Why doesn't every manufacturer do this, if it's more secure? Simply, it's more expensive. You have to set up this central service, capable of servicing all your sold devices at once, and keep it running and secure for many years. In a keenly price-competitive environment, many manufacturers will say "screw this" and go for the cheaper alternative. They have no economic reason not to, no-one is (yet) prosecuting them for selling insecure devices, and customers still prefer cheap over secure.
IPv6 will make things worse
One brake on this run-away cheap-webcams-as-DoS-tool is the shortage of Internet addresses. When the Internet addressing scheme (Internet Protocol version 4, or IPv4 for short) was devised, it was defined as four numbers between 0 and 255, conventionally separated by dots e.g. 1.2.3.4. This gives you just under 4.3 billion possible addresses. Back in 2006 large chunks of this address space were free. This is no longer the case - we are, in essence, out of IPv4 addresses, and there's an active trade in them from companies which are no longer using much of their allocated space. Still, getting large blocks of contiguous addresses is challenging. Even a /24 (shorthand for 256 contiguous IPv4) is expensive to obtain. Father of the Internet Vint Cerf recently apologised for the (relatively) small number of IPv4 addresses - they thought 4.3 billion addresses would be enough for the "experiment" that IPv4 was. The experiment turned into the Internet. Oops.
This shortage means that the current model where webcams and other IoT devices have their own public Internet address is unsustainable: the cost of that address will become prohibitive, and customers will need something that sits behind their single home Internet address given to them by their ISP. You can have many devices behind one address via a mechanism called Network Address Translation NAT) where the router connecting your home to the Internet lets each of your devices start connections to the Internet and allocates them a "port" which is passed to the website they connect to: when the website server responds, it sends the web page back to your router along with the port number, so the router knows which of your home devices the web page should be sent to.

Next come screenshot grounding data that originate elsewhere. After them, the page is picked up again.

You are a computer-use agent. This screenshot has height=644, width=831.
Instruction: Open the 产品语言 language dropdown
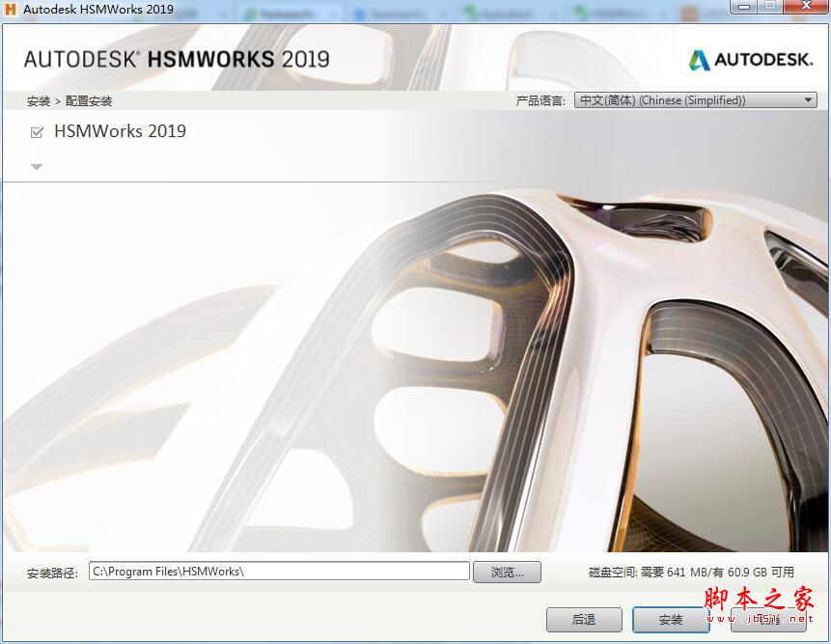[x=695, y=99]
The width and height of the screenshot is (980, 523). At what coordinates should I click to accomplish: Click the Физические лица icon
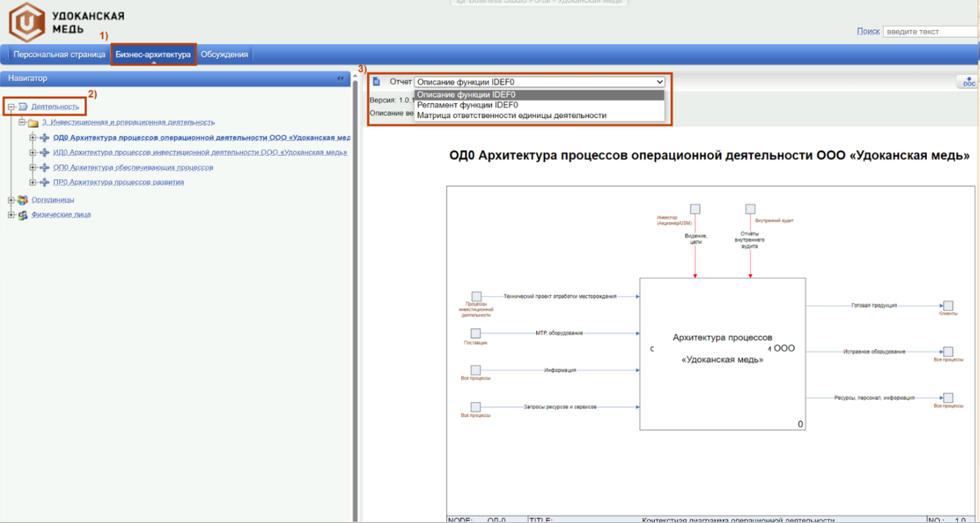tap(22, 215)
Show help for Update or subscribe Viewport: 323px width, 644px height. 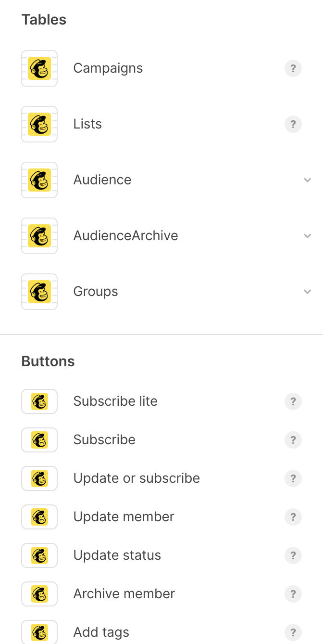pyautogui.click(x=293, y=478)
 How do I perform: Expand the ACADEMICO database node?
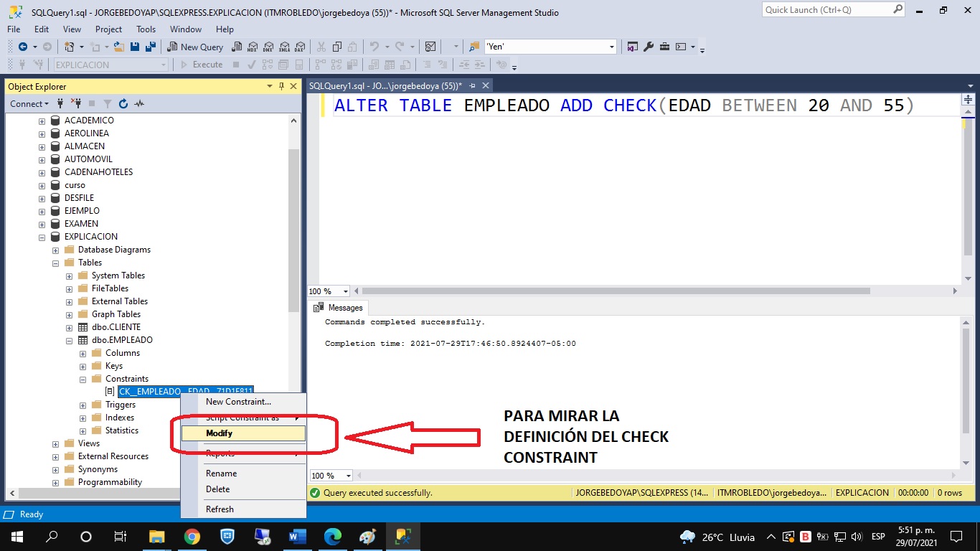click(x=42, y=121)
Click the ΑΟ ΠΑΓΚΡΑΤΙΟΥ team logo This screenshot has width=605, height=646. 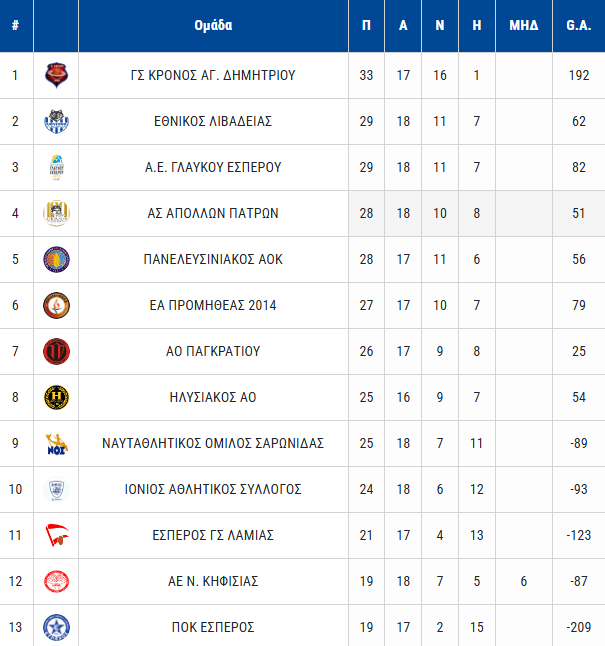click(x=56, y=351)

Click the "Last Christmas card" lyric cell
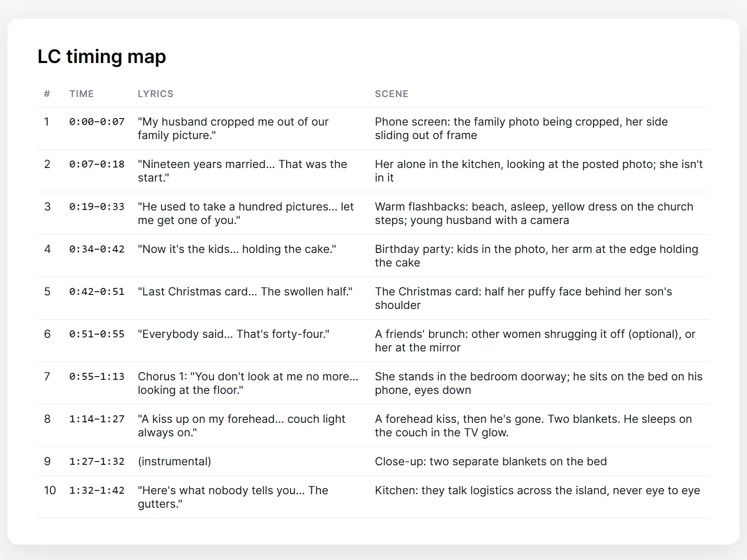[245, 292]
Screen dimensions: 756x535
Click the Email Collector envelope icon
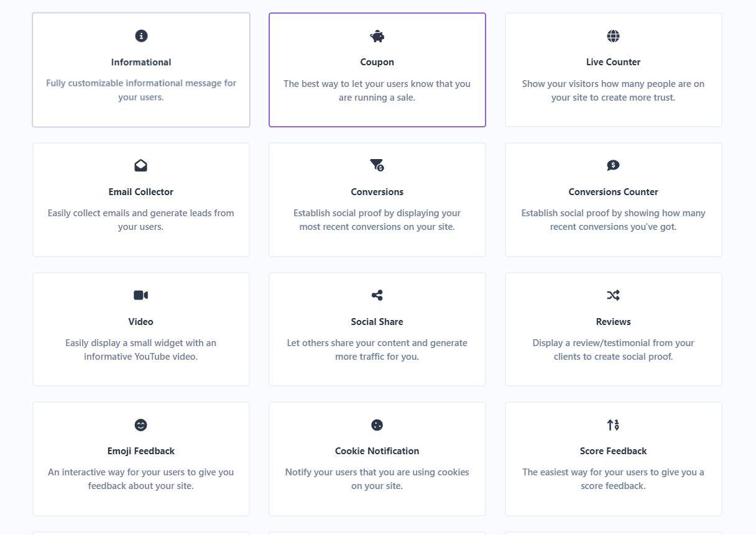[141, 165]
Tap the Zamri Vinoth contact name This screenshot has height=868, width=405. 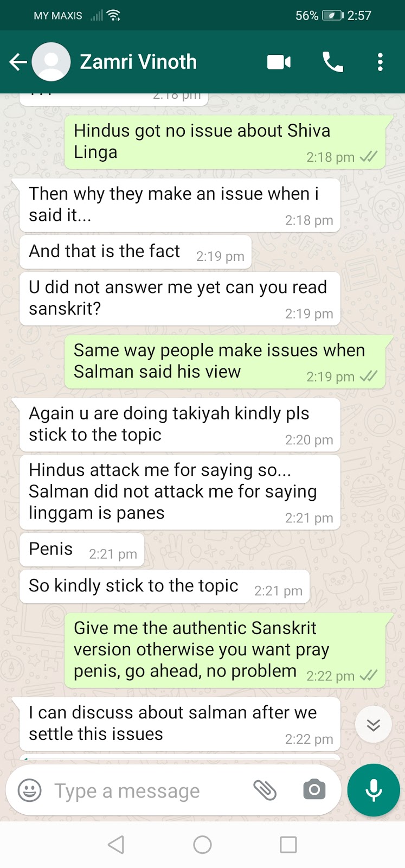click(x=138, y=62)
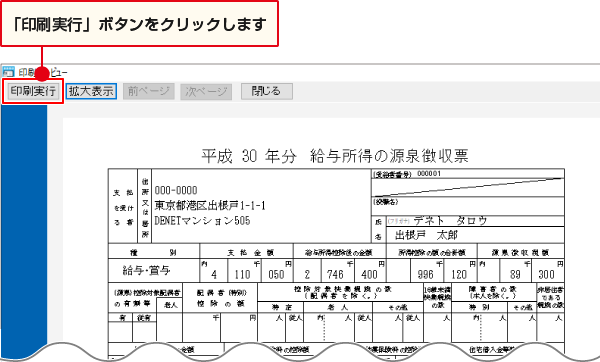Click the print preview window icon

point(8,72)
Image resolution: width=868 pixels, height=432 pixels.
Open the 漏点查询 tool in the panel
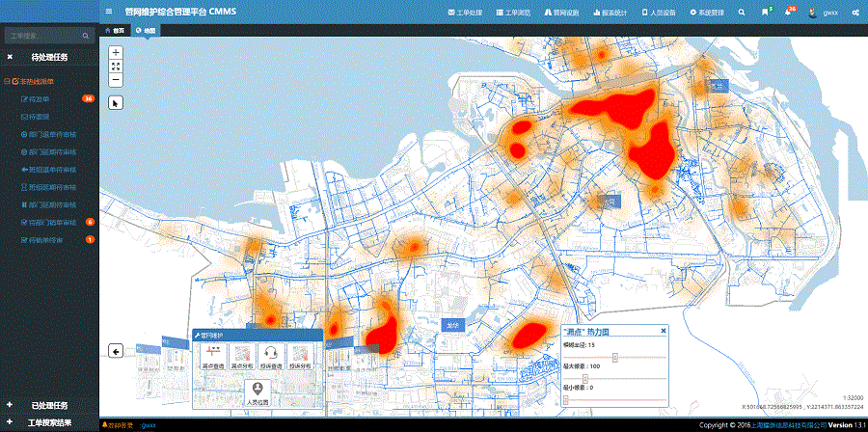(212, 359)
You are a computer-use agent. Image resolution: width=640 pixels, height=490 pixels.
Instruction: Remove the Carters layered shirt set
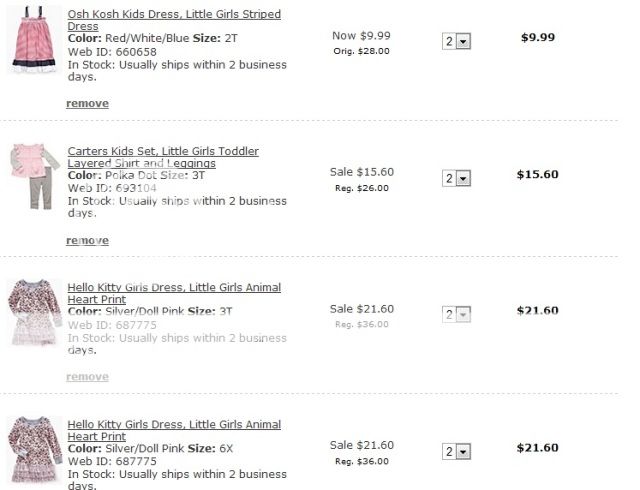click(87, 240)
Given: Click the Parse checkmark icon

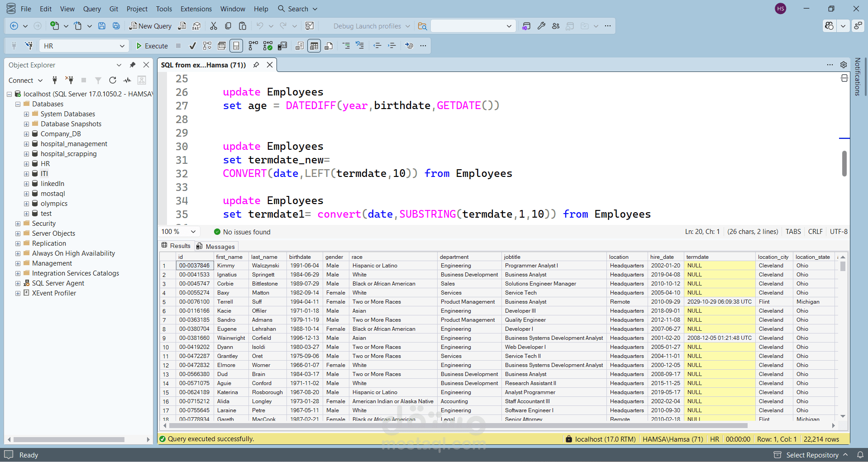Looking at the screenshot, I should click(193, 46).
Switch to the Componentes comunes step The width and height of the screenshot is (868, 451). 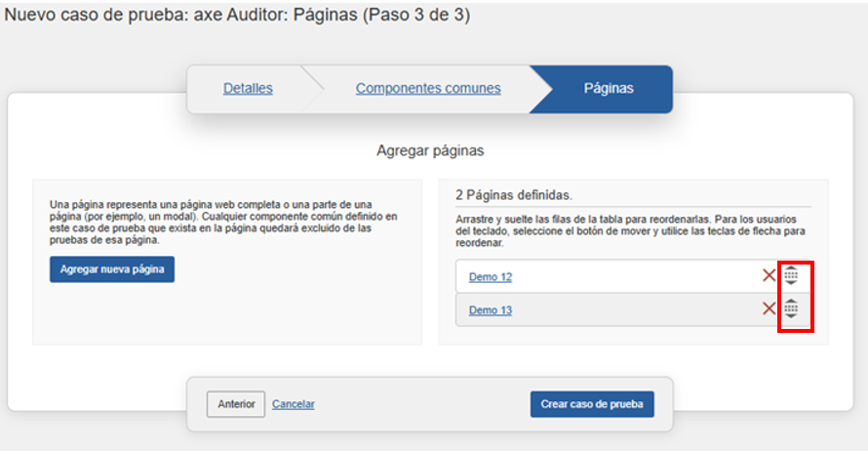427,89
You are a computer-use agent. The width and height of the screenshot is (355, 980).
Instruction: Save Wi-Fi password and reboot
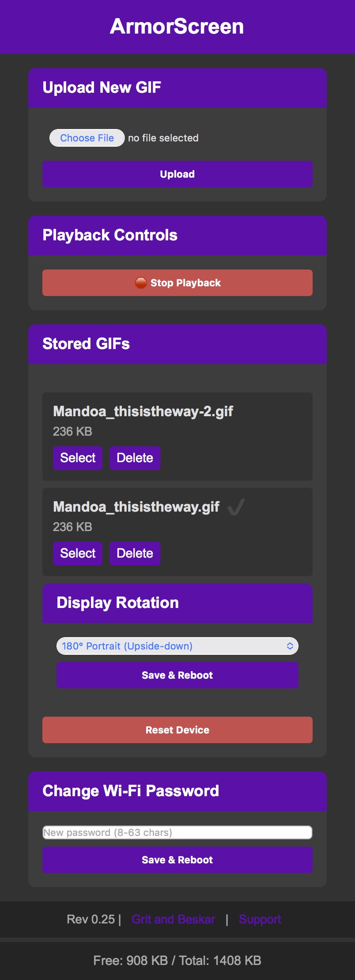[178, 860]
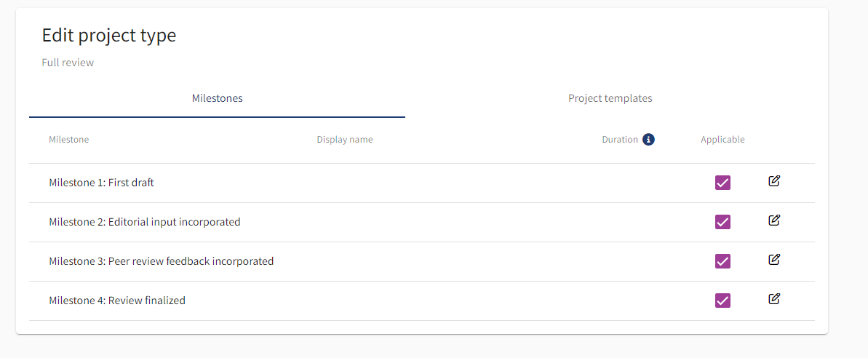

The centralized service described above is (currently) the only practical solution in this case of one IP for many devices. More and more devices on the Internet will be hidden from black-hat hacker access in this way.
Unfortunately (for this problem) we are currently transitioning to use the next generation of Internet addressing - IPv6. This uses 128 bits, which is a staggering number: 340 with an additional 36 zeroes after it. Typically your ISP would give you a "/64" for your home devices to use for their public Internet addresses - a mere 18,000,000,000,000,000,000 (18 quintillion) addresses. Since there are 18 quintillion /64s in the IPv6 address space, we're unlikely to run out of them for a while even if ever person on earth is given a fresh one every day and there's no re-use.
IPv6 use is not yet mainstream, but more and more first world ISPs are giving customers IPv6 access if they want it. Give it a couple of years and I suspect high-end IoT devices will be explicitly targeted at home IPv6 setups.
Summary: we're screwed
IPv4 pressures may temporarily push IoT manufacturers to move away from publicly addressable IoT devices, but as IPv6 becomes more widely used the commercial pressures may once more become too strong to resist and the IoT devices will be publicly discoverable and crackable once more. Absent a serious improvement in secure, reliable and easy dynamic updates to these devices, the IoT botnet is here to stay for a while.